Will Power, the driver of the #12 Team Penske Chevrolet, is set to return to Team Penske for his 11th consecutive full season with the team and his 14th full season in IndyCar next season after signing a multi-year contract extension with the team late in the 2018 season.

Power is undoubtedly better than the seventh best driver in IndyCar. Even in his “rough” 2019 season, he won two races, and his win drought did not quite reach one year.

Many people made a huge deal over the fact that he did not win any of the season’s first 13 races, but there was really never anything to worry about, especially since Power, the winningest driver of the decade, had gone on two win droughts that actually were longer than one year earlier in the decade.

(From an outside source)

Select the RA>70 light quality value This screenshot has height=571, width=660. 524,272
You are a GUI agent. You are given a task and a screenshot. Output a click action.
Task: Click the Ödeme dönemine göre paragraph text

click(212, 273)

Power hasn’t finished outside of the top five in the championship standings in any of this 10 full seasons driving for Team Penske, and fifth place is where he finished in 2019.

His seventh place ranking stems from his championship upside. Only once since he won the 2014 championship has he finished the season as the highest Team Penske driver in the standings. The team have also now secured three 1-2 finishes in the standings in the last four seasons, and he has only been included in one as the runner-up.

It would be shocking if Power, who has won at least one race in each of the last 13 seasons and at least two races in nine of the last 10, doesn’t find victory lane multiple times in 2020. But his championship days may very well be behind him.